Like Predator the Thief or ProtonBot's clipper module, InnfiRAT turns cryptocurrency into a resource for the benefit of the Trojan's admin. Such threat actors may use different methods of compromising PCs, including torrent-seeding for random victims, e-mail for compromising businesses, or port-scanning against vulnerable servers. Although InnfiRAT is a Windows threat, similar ones are circulating, in lesser numbers, for Linux and macOS systems.

Users should save unique passwords per login, which will limit InnfiRAT's account-hijacking possibilities to locally-stored data. Symptoms of this RAT are not visually-overt, and most users won't see warning messages or other indications of InnfiRAT infections being persistent in the system. Meanwhile, an attacker can use InnfiRAT's backdoor features for other activities besides hijacking wallets – and their money.

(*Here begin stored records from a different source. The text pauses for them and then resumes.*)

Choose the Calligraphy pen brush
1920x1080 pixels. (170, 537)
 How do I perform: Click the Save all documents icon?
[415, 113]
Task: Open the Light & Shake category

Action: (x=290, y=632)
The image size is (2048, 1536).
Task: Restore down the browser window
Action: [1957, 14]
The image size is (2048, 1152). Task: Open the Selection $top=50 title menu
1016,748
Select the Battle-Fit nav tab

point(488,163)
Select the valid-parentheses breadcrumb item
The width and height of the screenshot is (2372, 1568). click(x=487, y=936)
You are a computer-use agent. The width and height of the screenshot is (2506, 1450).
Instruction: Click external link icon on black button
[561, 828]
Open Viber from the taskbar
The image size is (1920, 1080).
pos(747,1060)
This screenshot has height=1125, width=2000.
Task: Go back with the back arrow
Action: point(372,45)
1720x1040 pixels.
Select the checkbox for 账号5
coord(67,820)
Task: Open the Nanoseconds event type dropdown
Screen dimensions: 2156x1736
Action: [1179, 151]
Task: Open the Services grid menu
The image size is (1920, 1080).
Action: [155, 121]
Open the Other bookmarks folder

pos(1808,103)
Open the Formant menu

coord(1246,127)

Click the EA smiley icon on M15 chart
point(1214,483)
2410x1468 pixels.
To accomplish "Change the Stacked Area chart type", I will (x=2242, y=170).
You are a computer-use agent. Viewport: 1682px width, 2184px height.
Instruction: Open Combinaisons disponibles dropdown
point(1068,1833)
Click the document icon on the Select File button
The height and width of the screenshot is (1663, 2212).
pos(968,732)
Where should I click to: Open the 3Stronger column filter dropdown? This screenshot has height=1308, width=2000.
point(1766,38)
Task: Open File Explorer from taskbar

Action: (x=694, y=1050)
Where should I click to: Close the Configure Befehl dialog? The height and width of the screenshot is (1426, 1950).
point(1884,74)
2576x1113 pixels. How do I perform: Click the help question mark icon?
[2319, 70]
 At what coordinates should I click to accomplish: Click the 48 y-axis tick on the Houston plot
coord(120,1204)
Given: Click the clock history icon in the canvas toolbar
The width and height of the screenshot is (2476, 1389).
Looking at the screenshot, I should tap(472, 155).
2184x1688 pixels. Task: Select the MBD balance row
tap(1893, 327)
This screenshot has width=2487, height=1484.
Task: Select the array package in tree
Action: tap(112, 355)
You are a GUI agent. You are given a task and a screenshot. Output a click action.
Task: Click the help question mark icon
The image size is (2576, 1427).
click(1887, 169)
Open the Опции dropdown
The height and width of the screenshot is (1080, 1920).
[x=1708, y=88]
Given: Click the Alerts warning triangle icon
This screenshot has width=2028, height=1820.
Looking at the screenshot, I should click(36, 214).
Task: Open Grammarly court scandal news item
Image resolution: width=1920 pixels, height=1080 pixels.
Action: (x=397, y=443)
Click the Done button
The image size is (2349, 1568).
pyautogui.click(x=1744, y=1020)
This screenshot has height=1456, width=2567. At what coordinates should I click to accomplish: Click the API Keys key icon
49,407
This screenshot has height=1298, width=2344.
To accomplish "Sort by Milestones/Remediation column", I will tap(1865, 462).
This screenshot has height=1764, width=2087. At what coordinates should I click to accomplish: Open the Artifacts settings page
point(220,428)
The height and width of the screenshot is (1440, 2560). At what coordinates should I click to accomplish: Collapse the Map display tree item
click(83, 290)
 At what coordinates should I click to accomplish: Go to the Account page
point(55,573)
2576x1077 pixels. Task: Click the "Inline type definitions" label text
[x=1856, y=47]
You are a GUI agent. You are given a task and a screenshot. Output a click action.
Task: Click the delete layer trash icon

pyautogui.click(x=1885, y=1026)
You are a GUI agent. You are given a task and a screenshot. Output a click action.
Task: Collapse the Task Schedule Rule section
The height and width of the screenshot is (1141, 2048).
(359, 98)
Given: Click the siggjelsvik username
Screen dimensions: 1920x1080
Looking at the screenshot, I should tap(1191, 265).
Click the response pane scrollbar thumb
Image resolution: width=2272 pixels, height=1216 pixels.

Let up-to-date anti-malware solutions uninstall InnfiRAT as they identify it, and avoid typical vulnerabilities, such as active macros instead of e-mail-attached documents, for dodging any infection attempts.

InnfiRAT takes a proactive approach to avoiding any analysis and can auto-terminate and identify specific processes that would pose a risk to it. Users should maintain a similarly forward-looking posture, and stand by security practices that avert, rather than undo, Trojan infections.